#### Dokumenttext:
────────────────────
Das Zauberwort, das dieser systemtheoretischen Verbindung aus Fremdartigkeit und Faszination zu Grunde liegt, lautet »Selbstreferenz«. Das heißt zunächst nichts weiter, als dass es in Luhmanns Theorie um Systeme geht, die sich in all ihren Aktionen und Reaktionen selbst beschreiben. Das selbstbezügliche Grundmuster systemtheoretischen Denkens folgt aus dem anfangs schon erwähnten allumfassenden Anspruch der Theorie: Will sie alles Soziale in den Blick bekommen, muss sie zwangsläufig selbst Bestandteil der von ihr beobachteten Gesellschaft sein. Deshalb legt sie, anders als die meisten anderen Theorien, ihre eigenen Grundlagen, ihre eigene Perspektive offen.
Dieser offene Verweis auf das Sich-selbst-Miteinbeziehen führt schnell in zirkuläre Abgründe. Das veranschaulichen schon selbstreferenzielle Sätze wie »Dieser Satz ist nicht. Vollständig.« oder ».nesel os nhi nam edrüw ,hcsiärbeH fua ztaS reseid eräW«: Aussage und Form spiegeln sich wechselseitig, sodass ein geschlossener Verweisungszirkel entsteht. Noch deutlicher wird die Vertracktheit solcher Selbst-inklusionen im Falle von Paradoxien. Paradoxe Aussagen wie »Dieser Satz ist nicht selbstreferenziell« führen in die Unentscheidbarkeit: Sie enthalten zwei Werte, von denen jeder auf den anderen zurückverweist. Das Resultat ist ein unendliches Oszillieren zwischen den beiden Werten.
────────────────────
#### Deine Aufgabe:
Schreib den obigen Text zur Selbstreferenz in Luhmanns Systemtheorie vollständig und Wort für Wort ab.

#### Datenabschnitt:
────────────────────
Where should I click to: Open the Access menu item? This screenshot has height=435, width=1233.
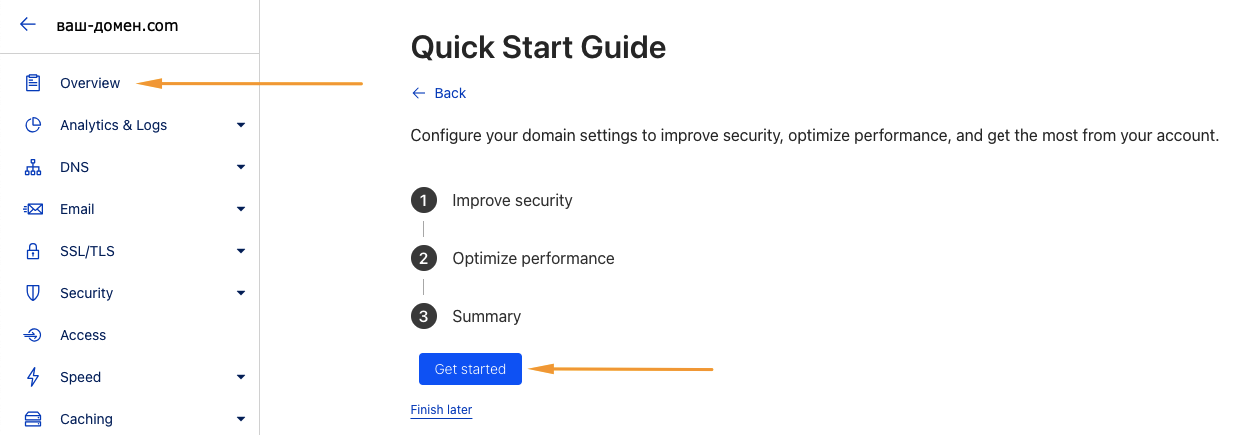tap(83, 335)
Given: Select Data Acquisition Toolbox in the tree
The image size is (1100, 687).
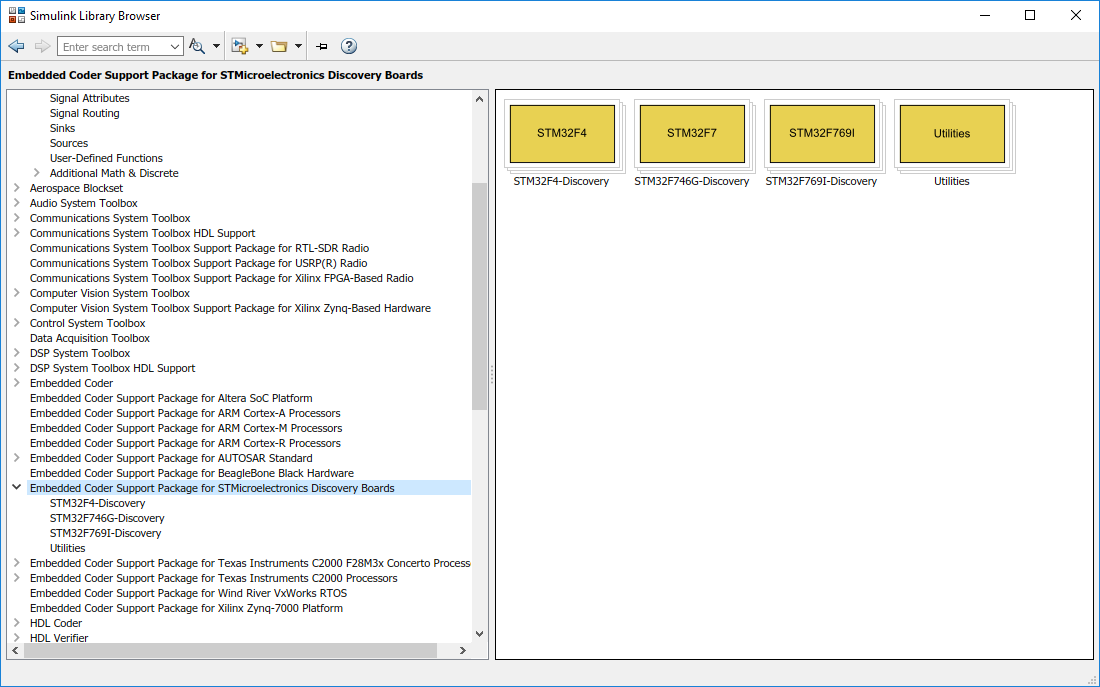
────────────────────
#### Die Antwort:
Das Zauberwort, das dieser systemtheoretischen Verbindung aus Fremdartigkeit und Faszination zu Grunde liegt, lautet »Selbstreferenz«. Das heißt zunächst nichts weiter, als dass es in Luhmanns Theorie um Systeme geht, die sich in all ihren Aktionen und Reaktionen selbst beschreiben. Das selbstbezügliche Grundmuster systemtheoretischen Denkens folgt aus dem anfangs schon erwähnten allumfassenden Anspruch der Theorie: Will sie alles Soziale in den Blick bekommen, muss sie zwangsläufig selbst Bestandteil der von ihr beobachteten Gesellschaft sein. Deshalb legt sie, anders als die meisten anderen Theorien, ihre eigenen Grundlagen, ihre eigene Perspektive offen.
Dieser offene Verweis auf das Sich-selbst-Miteinbeziehen führt schnell in zirkuläre Abgründe. Das veranschaulichen schon selbstreferenzielle Sätze wie »Dieser Satz ist nicht. Vollständig.« oder ».nesel os nhi nam edrüw ,hcsiärbeH fua ztaS reseid eräW«: Aussage und Form spiegeln sich wechselseitig, sodass ein geschlossener Verweisungszirkel entsteht. Noch deutlicher wird die Vertracktheit solcher Selbst-inklusionen im Falle von Paradoxien. Paradoxe Aussagen wie »Dieser Satz ist nicht selbstreferenziell« führen in die Unentscheidbarkeit: Sie enthalten zwei Werte, von denen jeder auf den anderen zurückverweist. Das Resultat ist ein unendliches Oszillieren zwischen den beiden Werten.